Criteria for the “challenge” school, at this point, are pretty open-ended. What grades should it cover? That’s up to you. What’s the school’s academic model? That’s your call, too. How much of the school’s program will be focused on virtual learning? Again, you decide.

The bottom line, organizers say: “You believe that schools should provide more engaging, personalized experiences for students.”

Getting to the final school will occur in a three-stage process: an eight-week “launch program” with prototyping and testing for one to three finalist teams beginning in June, a four-month design fellowship later this year, and an 18-month incubation fellowship for the winning team, culminating in the opening of the new charter school in fall 2016.

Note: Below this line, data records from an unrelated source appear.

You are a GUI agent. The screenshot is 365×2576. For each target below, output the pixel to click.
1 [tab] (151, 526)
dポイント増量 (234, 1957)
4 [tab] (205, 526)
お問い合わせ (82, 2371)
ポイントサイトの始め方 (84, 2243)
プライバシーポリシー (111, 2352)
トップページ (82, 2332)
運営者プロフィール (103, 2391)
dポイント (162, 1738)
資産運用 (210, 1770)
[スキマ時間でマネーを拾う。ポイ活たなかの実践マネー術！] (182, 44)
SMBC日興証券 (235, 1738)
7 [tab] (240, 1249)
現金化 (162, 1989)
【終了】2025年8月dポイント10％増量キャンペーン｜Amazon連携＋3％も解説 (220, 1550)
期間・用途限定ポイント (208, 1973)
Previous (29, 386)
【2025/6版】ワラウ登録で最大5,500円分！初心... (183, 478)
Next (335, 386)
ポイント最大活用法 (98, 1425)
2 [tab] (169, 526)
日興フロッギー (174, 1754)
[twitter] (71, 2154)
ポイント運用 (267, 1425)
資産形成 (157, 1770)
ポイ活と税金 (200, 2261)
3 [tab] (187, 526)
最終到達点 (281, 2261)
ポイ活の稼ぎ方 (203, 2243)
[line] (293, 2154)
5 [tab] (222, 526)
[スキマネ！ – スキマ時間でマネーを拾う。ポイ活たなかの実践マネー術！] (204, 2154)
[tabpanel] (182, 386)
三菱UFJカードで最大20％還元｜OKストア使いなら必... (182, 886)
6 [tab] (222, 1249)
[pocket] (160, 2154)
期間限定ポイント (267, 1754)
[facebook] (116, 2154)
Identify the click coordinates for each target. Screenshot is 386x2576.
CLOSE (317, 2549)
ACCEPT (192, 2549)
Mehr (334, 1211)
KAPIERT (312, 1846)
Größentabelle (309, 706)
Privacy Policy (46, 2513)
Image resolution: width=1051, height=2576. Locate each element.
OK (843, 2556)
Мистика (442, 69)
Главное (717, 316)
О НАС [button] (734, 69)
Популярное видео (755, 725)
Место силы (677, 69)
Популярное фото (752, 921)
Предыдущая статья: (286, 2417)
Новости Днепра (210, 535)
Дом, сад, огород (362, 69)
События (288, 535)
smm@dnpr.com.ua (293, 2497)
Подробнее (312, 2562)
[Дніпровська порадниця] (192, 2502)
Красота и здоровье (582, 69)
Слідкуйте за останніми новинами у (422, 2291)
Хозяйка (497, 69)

Candler said the organizers are looking for entries from around the world. “Khan has allowed folks in developing countries to construct learning environments wherever they live,” he said. Some of the work in the first phase will take place virtually. Then, this summer, finalists for the competition will test their ideas with “real kids, real families, and real teachers” in New Orleans,” he said. “We will push these folks to share ideas, and answer the question: ‘Is your concept of school solving the problem that kids and families are facing today?'” Each team will make a final pitch about their idea, and why they think it will work.

The deadline for challenge applications is April 11, although entries are being judged on a rolling basis and could be cut off before then if the program has enough qualified applications before that date.

Applying for the challenge involves answering questions about the school model you envision, describing the average day for a student in your school, and describing a core unique feature of the school model you propose, such as a staffing model, schedule, assessment or curriculum.

This will be the ninth incubator cohort for 4.0, which, in the last three years, has launched one innovative new school model and more than 20 ventures serving thousands of teachers and students across the US.

“Ultimately, we want to change the story about New Orleans—so it’s not about recovery, but about innovation,” said Candler, whose New Orleans-based 4.0 is now expanding into New York City.